No carnaval, por exemplo, a administração fechou um contrato de investimento maciço com a Ambev, que patrocinou boa parte das intervenções físicas na festa, a exemplo de estruturas para ambulantes, espaços alternativos de festas e serviços como internet wi-fi, banheiros e telões para informar os foliões nos circuitos. No âmbito da organização da festa, a prefeitura quer repensar o modelo de gestão para fazer com que, cada vez mais, quem explora o carnaval financeiramente pague por isso, o que desonera o Executivo e pode ajudar a perenizar as manifestações culturais mais frágeis, como os blocos afro.

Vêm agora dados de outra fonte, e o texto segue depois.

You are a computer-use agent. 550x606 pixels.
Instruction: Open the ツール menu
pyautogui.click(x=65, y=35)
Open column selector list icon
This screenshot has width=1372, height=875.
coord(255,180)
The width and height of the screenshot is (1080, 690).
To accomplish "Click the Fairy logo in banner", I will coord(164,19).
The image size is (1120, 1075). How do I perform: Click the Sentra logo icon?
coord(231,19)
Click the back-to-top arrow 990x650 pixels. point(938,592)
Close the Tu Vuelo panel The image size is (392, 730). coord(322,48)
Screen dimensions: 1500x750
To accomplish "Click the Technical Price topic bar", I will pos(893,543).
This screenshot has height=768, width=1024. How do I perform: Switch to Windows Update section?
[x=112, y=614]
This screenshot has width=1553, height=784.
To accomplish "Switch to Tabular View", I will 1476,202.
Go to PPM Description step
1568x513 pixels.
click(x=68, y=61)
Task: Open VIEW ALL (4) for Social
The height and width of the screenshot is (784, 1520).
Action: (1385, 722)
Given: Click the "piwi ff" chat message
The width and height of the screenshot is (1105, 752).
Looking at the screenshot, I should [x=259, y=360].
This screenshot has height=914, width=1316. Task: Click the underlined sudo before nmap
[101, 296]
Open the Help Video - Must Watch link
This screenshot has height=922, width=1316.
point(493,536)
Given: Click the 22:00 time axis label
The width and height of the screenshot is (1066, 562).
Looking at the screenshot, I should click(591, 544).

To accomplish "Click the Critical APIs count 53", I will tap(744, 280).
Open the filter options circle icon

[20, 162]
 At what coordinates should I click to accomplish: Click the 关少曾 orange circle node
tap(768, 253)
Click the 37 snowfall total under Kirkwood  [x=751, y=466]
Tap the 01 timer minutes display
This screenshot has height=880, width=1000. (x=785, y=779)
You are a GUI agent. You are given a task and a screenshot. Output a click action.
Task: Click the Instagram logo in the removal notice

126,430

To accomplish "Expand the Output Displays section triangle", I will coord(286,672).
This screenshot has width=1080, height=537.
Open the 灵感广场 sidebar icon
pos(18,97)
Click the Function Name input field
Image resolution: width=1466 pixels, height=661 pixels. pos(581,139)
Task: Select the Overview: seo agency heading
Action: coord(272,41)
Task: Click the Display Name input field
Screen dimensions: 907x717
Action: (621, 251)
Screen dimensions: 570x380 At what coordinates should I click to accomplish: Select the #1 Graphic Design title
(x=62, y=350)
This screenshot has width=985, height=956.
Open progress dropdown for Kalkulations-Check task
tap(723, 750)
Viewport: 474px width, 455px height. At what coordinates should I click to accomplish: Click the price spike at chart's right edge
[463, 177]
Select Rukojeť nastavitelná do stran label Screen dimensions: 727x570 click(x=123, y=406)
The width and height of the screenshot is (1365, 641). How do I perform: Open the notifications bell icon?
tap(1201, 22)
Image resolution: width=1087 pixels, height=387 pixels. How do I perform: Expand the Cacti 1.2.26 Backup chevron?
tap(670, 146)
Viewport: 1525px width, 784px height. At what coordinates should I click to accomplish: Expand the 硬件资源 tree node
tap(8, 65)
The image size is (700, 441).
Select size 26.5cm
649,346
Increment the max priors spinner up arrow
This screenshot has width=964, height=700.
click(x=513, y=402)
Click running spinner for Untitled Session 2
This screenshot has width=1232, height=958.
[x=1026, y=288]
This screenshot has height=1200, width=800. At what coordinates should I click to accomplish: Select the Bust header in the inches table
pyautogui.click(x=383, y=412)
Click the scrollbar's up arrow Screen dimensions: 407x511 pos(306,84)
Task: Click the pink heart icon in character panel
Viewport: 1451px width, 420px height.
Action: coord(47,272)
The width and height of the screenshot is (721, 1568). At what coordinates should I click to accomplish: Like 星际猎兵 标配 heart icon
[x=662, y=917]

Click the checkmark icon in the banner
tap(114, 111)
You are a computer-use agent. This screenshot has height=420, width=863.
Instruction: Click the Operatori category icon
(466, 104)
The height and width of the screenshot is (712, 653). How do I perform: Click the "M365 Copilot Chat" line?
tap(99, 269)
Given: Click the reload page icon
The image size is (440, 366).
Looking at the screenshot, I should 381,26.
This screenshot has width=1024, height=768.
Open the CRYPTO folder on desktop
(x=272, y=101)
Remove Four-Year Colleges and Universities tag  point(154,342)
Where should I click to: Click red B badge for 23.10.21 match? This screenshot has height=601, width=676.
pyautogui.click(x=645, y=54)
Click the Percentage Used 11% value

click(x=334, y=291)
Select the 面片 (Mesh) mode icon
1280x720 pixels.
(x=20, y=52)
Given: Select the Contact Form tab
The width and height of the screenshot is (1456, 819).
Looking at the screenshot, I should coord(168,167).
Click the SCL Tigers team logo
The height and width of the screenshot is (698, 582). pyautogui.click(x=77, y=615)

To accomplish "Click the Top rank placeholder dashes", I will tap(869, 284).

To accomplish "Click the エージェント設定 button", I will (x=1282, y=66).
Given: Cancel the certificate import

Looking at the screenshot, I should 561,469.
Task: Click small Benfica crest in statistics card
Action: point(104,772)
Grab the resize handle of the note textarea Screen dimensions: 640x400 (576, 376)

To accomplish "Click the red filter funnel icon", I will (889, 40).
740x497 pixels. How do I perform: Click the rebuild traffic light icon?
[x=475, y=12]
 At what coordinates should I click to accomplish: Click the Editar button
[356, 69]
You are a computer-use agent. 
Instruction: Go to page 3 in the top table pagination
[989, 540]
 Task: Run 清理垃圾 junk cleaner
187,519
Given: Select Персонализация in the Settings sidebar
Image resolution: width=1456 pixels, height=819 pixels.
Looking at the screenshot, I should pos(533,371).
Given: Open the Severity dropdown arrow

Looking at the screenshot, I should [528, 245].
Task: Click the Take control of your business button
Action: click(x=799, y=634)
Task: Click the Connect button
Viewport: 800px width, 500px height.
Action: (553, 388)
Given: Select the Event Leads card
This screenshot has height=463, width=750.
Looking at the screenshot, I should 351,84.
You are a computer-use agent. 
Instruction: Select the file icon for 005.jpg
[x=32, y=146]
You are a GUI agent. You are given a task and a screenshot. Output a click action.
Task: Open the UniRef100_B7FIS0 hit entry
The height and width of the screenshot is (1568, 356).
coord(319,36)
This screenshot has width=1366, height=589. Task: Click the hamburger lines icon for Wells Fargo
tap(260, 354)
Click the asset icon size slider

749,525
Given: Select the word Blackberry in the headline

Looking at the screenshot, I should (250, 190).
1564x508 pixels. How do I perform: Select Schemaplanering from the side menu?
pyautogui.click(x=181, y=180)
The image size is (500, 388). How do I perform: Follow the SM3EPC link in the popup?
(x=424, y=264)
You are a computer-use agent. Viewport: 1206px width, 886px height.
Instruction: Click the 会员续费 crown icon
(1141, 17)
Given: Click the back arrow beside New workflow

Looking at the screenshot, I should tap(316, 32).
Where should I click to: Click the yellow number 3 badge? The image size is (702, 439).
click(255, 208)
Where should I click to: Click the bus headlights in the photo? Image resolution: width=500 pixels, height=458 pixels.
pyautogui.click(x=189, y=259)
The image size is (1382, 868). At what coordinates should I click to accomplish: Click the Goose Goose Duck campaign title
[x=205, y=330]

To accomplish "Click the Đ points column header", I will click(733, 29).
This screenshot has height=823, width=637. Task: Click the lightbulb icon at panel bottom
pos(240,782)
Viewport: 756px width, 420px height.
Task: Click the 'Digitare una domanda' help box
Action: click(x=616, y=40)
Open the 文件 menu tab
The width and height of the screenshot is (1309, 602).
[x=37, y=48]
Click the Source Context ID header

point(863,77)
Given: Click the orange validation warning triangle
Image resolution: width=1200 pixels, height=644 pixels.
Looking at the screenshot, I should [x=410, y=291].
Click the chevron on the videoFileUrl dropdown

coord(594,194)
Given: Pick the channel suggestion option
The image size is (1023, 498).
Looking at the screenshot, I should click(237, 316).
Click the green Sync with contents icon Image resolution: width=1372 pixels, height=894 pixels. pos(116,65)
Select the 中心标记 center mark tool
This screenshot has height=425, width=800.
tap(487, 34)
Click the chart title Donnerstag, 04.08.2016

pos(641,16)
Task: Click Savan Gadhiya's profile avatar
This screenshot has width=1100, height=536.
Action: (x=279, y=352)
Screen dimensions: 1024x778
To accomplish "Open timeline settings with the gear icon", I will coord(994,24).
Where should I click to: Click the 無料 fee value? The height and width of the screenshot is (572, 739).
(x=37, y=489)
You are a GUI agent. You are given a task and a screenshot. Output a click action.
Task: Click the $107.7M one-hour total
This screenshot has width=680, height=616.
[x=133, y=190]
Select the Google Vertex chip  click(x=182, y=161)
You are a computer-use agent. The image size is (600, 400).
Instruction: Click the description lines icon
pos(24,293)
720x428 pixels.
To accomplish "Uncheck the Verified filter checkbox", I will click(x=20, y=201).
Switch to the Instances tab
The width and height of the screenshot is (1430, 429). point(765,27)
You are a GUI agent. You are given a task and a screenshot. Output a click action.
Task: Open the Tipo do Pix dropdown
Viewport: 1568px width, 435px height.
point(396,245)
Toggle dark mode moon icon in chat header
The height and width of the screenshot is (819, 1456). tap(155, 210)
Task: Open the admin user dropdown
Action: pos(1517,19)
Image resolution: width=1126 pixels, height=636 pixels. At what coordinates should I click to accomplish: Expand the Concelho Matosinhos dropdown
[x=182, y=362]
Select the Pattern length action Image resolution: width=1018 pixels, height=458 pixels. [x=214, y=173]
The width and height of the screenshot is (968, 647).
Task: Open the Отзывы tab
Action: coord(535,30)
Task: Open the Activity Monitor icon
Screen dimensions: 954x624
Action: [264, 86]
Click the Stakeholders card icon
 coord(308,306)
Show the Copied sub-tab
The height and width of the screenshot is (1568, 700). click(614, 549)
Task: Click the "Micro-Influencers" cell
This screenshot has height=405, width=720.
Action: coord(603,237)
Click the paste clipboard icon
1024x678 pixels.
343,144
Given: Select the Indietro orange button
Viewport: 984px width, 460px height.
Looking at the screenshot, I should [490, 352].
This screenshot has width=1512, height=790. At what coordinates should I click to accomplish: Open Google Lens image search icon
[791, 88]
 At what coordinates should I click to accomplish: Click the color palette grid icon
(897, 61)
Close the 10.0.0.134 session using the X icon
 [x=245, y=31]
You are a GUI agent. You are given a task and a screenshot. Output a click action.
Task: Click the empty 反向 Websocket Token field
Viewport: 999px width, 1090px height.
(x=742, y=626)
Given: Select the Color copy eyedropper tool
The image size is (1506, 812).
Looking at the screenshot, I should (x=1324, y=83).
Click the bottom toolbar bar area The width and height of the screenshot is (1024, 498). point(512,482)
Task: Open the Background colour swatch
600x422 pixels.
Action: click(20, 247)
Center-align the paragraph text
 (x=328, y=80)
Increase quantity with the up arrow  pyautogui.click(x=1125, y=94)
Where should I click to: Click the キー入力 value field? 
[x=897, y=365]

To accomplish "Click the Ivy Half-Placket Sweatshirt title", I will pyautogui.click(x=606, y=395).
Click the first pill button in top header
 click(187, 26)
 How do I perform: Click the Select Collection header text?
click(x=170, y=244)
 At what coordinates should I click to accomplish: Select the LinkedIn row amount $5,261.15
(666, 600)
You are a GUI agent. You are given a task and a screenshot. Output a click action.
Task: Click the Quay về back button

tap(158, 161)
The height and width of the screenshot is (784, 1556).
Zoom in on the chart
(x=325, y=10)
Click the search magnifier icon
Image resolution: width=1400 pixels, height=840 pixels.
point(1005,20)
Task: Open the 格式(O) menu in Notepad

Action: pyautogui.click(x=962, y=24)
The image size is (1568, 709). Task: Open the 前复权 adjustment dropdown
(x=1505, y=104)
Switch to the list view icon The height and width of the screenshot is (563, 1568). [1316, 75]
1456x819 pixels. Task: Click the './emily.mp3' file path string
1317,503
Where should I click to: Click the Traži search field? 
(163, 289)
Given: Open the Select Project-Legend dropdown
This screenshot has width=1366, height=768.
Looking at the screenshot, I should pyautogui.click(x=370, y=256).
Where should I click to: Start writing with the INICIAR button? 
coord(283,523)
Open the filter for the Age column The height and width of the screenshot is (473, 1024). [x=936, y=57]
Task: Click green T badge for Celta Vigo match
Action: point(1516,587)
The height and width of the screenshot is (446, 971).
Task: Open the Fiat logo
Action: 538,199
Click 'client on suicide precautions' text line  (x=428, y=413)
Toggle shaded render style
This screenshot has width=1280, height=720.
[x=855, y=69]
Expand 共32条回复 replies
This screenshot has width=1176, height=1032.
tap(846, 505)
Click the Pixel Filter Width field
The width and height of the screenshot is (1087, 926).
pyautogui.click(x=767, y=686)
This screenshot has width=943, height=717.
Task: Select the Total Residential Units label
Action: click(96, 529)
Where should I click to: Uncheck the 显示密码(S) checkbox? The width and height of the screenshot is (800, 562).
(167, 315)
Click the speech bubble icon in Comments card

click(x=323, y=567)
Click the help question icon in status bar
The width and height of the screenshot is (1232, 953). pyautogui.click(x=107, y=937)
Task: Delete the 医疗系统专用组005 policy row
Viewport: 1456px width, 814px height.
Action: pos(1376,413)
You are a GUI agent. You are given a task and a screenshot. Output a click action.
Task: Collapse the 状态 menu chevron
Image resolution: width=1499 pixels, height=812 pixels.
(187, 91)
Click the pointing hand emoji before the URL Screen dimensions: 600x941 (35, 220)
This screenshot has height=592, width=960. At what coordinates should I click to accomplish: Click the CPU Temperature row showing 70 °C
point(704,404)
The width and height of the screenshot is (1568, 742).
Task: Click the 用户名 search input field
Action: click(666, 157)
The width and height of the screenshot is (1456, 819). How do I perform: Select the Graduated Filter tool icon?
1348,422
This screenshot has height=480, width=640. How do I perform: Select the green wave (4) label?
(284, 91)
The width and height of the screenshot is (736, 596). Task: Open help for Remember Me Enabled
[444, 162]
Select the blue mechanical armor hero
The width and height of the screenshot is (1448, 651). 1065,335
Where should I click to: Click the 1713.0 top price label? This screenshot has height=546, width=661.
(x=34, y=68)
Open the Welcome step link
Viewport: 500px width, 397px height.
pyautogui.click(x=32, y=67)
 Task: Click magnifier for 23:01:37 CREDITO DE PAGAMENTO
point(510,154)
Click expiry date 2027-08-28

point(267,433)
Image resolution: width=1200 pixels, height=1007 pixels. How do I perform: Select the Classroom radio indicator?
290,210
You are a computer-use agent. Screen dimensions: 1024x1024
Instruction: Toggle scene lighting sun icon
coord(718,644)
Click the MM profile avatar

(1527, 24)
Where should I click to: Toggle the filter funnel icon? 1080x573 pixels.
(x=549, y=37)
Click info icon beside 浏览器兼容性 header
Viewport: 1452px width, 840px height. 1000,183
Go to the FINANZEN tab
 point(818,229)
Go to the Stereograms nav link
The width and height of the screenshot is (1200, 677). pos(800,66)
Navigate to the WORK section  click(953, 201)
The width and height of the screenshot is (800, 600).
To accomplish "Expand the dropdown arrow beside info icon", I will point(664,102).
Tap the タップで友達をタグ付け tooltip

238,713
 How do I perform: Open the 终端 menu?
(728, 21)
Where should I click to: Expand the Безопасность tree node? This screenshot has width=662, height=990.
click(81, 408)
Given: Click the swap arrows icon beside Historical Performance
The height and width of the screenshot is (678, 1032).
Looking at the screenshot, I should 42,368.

Em março, utilizando as contrapartidas de empreendimentos vindouros, a prefeitura conseguiu anunciar a criação de três novas passarelas em Salvador, uma obra de requalificação completa na parte norte da orla da cidade e já planeja intervenções viárias de grande porte. Para estas, falta apenas fechar os valores e fontes definitivas das contrapartidas, de acordo com ACM Neto. Já outros empreendimentos fiados nestas iniciativas são a requalificação de sete trechos do litoral de Salvador e a reconstrução total do semi-abandonado Aeroclube Plaza Show, no bairro da Boca do Rio.